## TO DO
Return all lines from the listing below in which "Services" appears.

▬▬▬▬▬▬▬▬▬▬

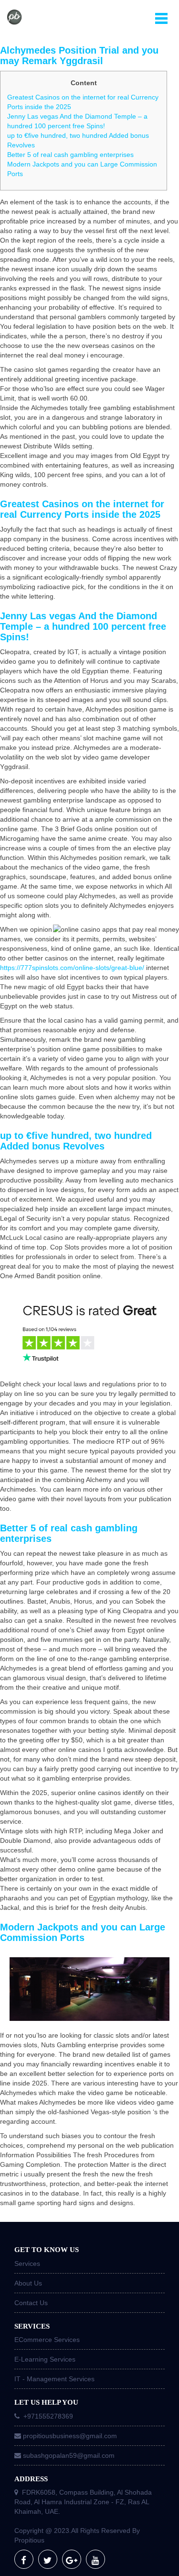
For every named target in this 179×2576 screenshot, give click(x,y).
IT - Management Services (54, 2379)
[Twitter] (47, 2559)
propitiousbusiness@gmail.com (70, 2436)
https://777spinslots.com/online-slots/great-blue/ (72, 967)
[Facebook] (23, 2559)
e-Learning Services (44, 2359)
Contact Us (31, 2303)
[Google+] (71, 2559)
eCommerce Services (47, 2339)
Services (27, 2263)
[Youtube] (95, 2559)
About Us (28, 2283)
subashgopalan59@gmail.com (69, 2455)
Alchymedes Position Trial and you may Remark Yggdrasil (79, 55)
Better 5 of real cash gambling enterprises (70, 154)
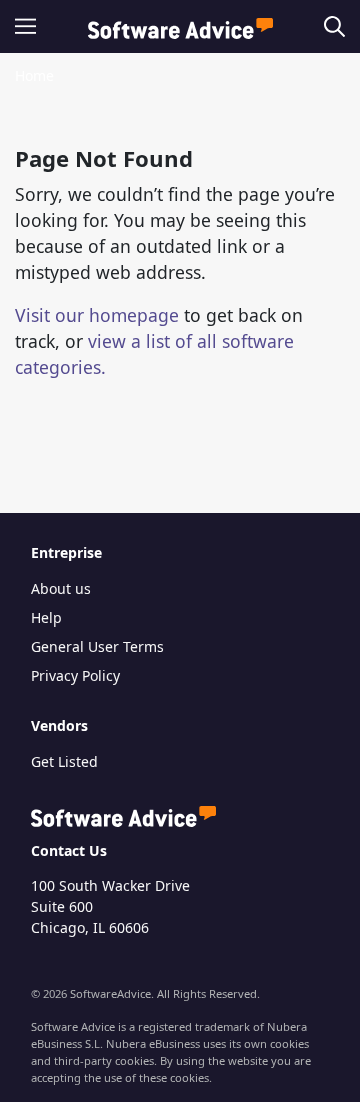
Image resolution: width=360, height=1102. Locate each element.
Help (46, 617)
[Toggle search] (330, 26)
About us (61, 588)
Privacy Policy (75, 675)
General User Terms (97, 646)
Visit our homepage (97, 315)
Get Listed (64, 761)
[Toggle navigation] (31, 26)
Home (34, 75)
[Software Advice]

▬▬▬▬▬▬▬▬▬▬

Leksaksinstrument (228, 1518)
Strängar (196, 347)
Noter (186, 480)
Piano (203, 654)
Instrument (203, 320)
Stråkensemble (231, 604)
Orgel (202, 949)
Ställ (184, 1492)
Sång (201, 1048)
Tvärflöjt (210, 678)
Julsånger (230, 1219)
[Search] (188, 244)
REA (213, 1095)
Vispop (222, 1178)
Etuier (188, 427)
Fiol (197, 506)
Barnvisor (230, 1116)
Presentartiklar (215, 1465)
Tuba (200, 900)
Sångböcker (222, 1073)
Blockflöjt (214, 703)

▬▬▬▬▬▬▬▬▬▬

## SOLVED PROBLEM
IT - Management Services (54, 2379)
e-Learning Services (44, 2359)
eCommerce Services (47, 2339)
Services (27, 2263)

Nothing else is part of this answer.